Norwegian oil investment is expected to hit a peak by 2015, with more than £17.5billion to be spend on projects across the Norwegian continental shelf next year.
But production is expected to fall across the NCS over the next decade, despite the country raising its resources estimate based on potential riches in the Barents Sea.
New figures from the Norwegian Petroleum Directorate predict heavy investment in the Norwegian shelf will continue for at least the next two years before decline begins.
Investment for 2014 is expected to reach 176billion Norwegian krone (£17.5billion), 3billion krone more than 2013’s spending, before rising to 180billion krone in 2015.
However, that number will drop off to around 170billion krone over the following three years to 2018.

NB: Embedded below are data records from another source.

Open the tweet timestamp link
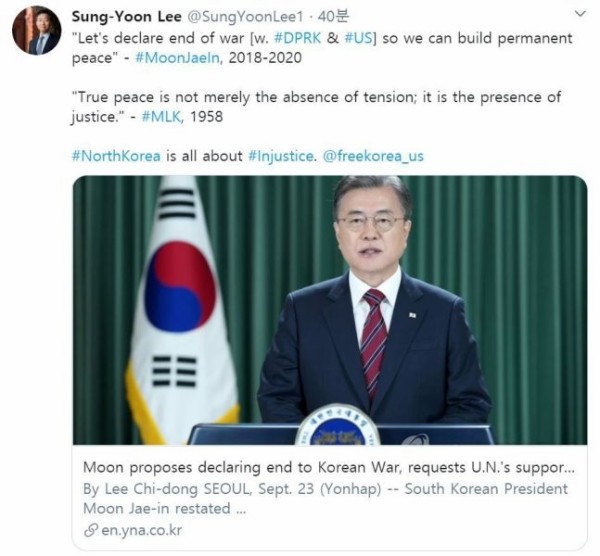 [333, 16]
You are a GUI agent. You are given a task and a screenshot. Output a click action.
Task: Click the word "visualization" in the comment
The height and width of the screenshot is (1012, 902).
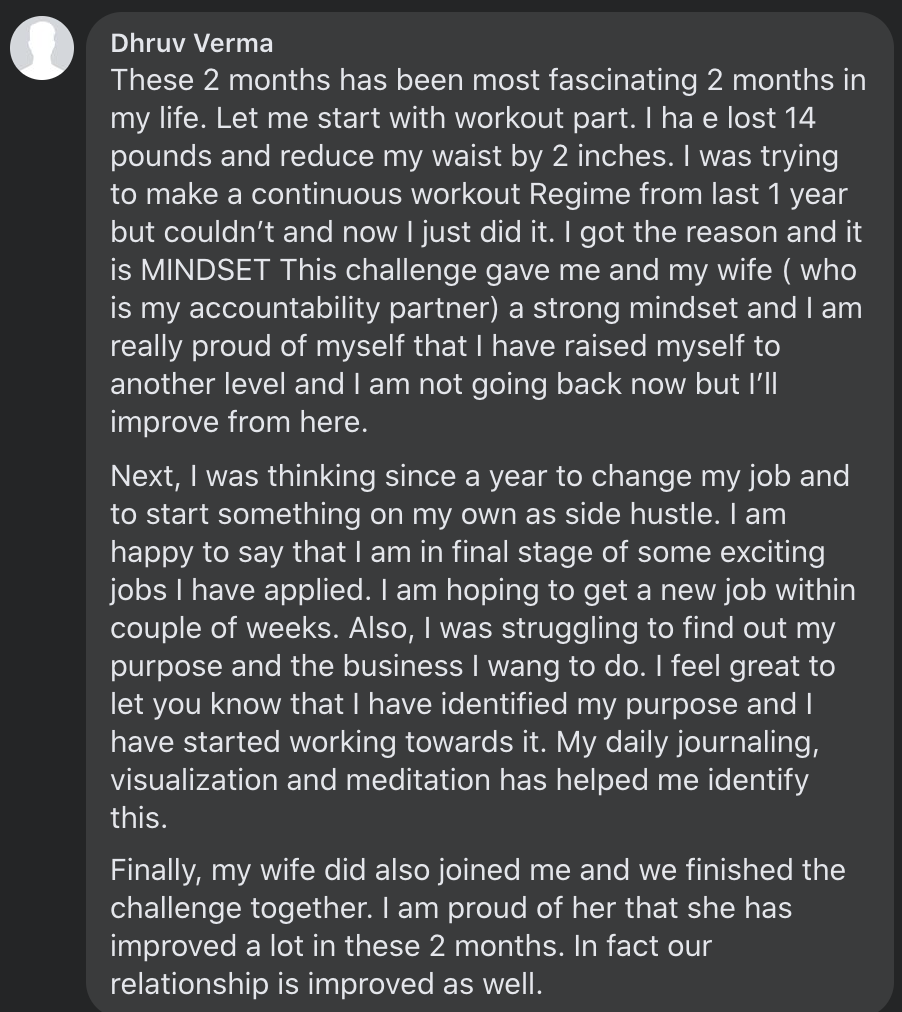coord(194,780)

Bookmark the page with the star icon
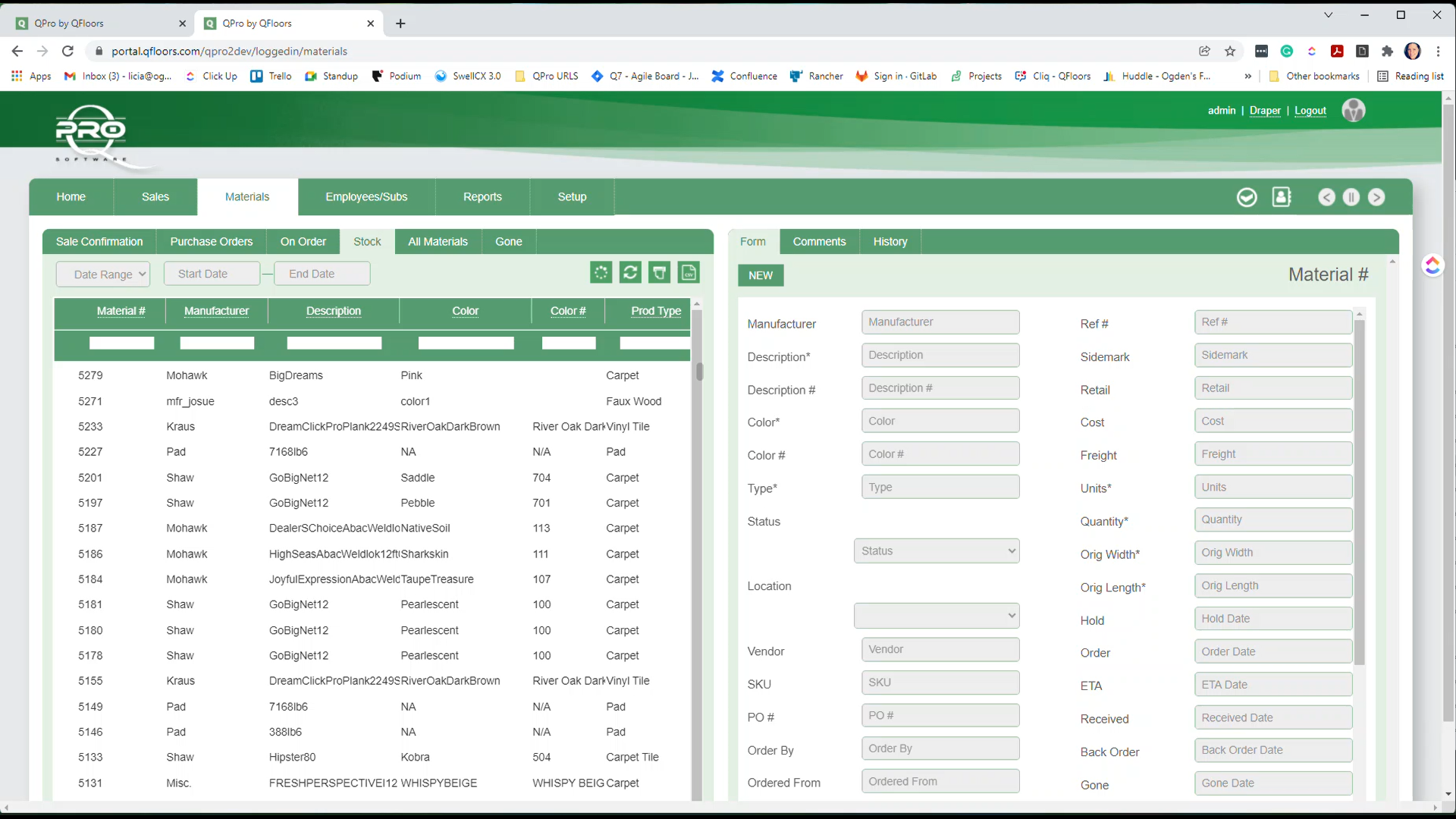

The figures come just days after new figures from consultancy Wood Mackenzie predicted a similar spending pattern for projects on the UK continental shelf.
Production levels for 2014 are expected to be in line with 2013, with a 0.5% increase, before the levels of increase decline during the next decade.
Despite this falloff in production, the head of the Norwegian Petroleum Directorate said companies must continue to support the region’s potential, particularly with the Barents Sea projects in the pipeline.
“The work to coordinate the resources and improve the recovery rate on the shelf has greatly benefited both the companies and the Norwegian State,” said Bente Nyland.
“Concerns over the cost level and oil prices must not prevent us from making decisions that will secure our income base for many years to come.”
Undiscovered resources across the shelf are thought to be around 18.5billion barrels of oil equivalent, with at least 13 new projects due to be submitted for development over the next two years – nine of which would be in the North Sea.
Despite the increase in petroleum tax by the Norwegian government having slowed down investment in projects such as the giant £10billion Johan Castberg field, Nyland said the Barents Sea could still unlock substantial riches for oil firms in the country.
“The discoveries in recent years have created renewed interest in the Barents Sea, which could come to play an important role in maintaining long-term petroleum production,” she said.
Analysts Wood Mackenzie described 2014 as a key year for Norway’s oil and gas industry, with Statoil’s portfolio sell-off opening the door to new investors in the region.
“M&A spend could be set to surpass record levels, with the trend for larger companies to optimise their portfolios continuing, meaning there will be plenty of potential deals, with Talisman Norway, RWE Dea and Marathon Norway – just three of the portfolios up for sale,” said the firm’s Norway analyst Malcolm Dickson.
“Norway will also see significant developments in 2014 with projects such as Johan Castberg, Johan Sverdrup and Goliat on track to reach crucial milestones in terms of their development.
“The impact of the 2013 petroleum tax on marginal projects will also become clearer, with a full list of developments that qualify for transition terms expected from the Norwegian government this year.”